STATED PROBLEM
For each statement, answer yes or no on whether it agrees with the list comprehension text below, and quote the words of the text that decide it. 1. A simple list comprehension includes no condition. 2. The post uses execution time to compare list comprehension with for loops. 3. Every element of each long list will be printed.

TEXT BLOCK
** BEGIN **
Python Concepts for Data Science: List Comprehension

Credit : Buggy Programmer

Lists are one of the most used data structures in Python as they allow us to store data in an easy to handle way. The elements of a list can be explicitly written out one after another by the programmer but if the number of elements increases, this task can become quite tedious. One might need an automated list generation technique, hence the concept of list comprehension. List comprehension, which is a simple and powerful way of creating a list from any existing inerrable object.

In this post, I will first describe the different ways to create list comprehensions, with examples, then I will state when to avoid using it as every single concept, how powerful it might be, has its own limitations. I will also include the equivalent code using for loops to compare with list comprehension, the factor of comparison being the execution time.

A list comprehension is composed of the following items enclosed by square brackets:

A simple list comprehension doesn't contain a condition. Let's create a simple list comprehension and its equivalent using a for loop and evaluate the runtime of each. For the execution time to be consistent, we will be dealing with long lists and only the first 10 elements of each list will be printed.
** END **
AVAILABLE DATA
** BEGIN **
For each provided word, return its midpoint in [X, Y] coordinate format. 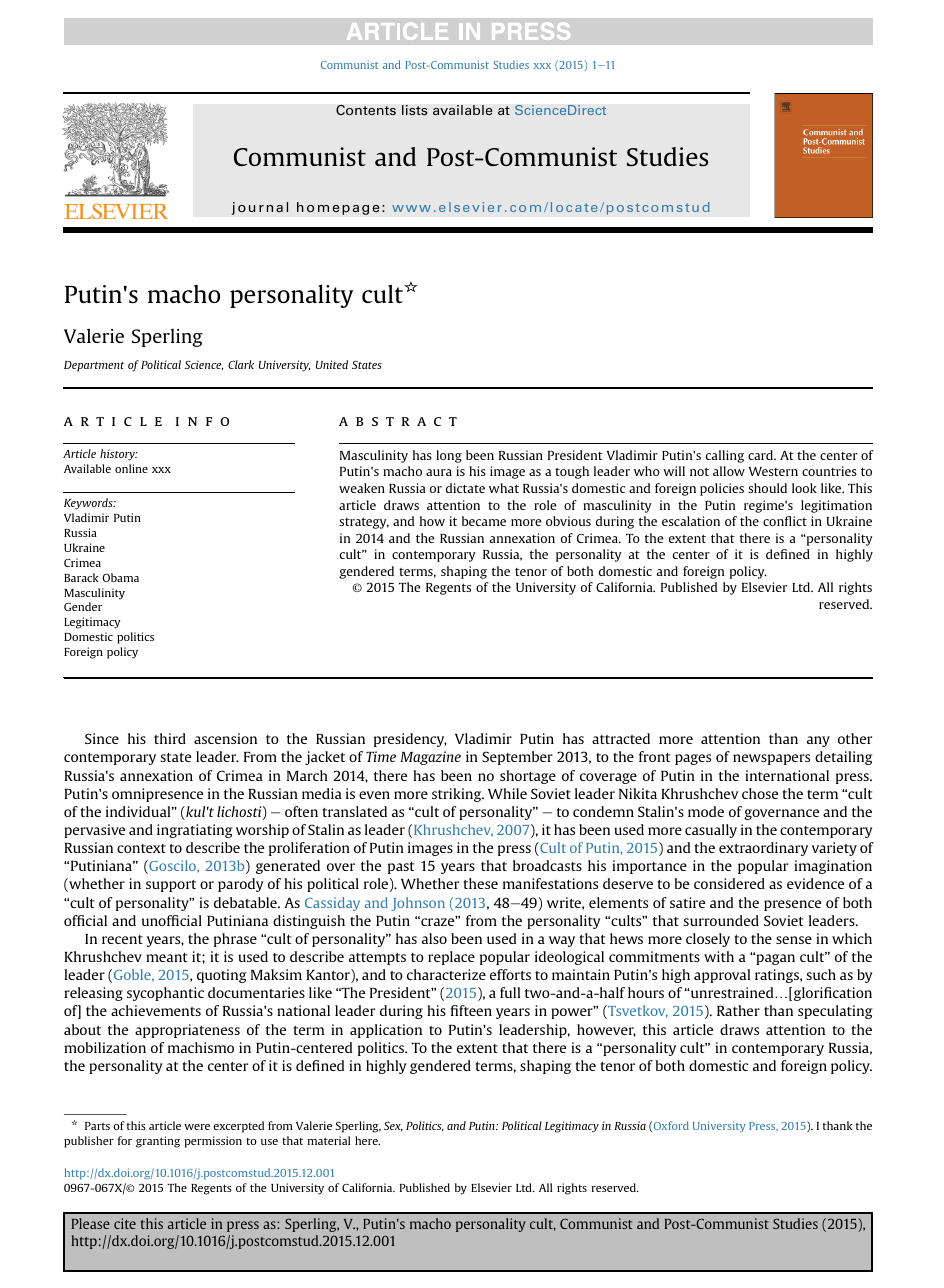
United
** END **
OUTPUT BELOW
1. Yes: "A simple list comprehension doesn't contain a condition."
2. Yes: "the factor of comparison being the execution time"
3. No: "only the first 10 elements of each list will be printed"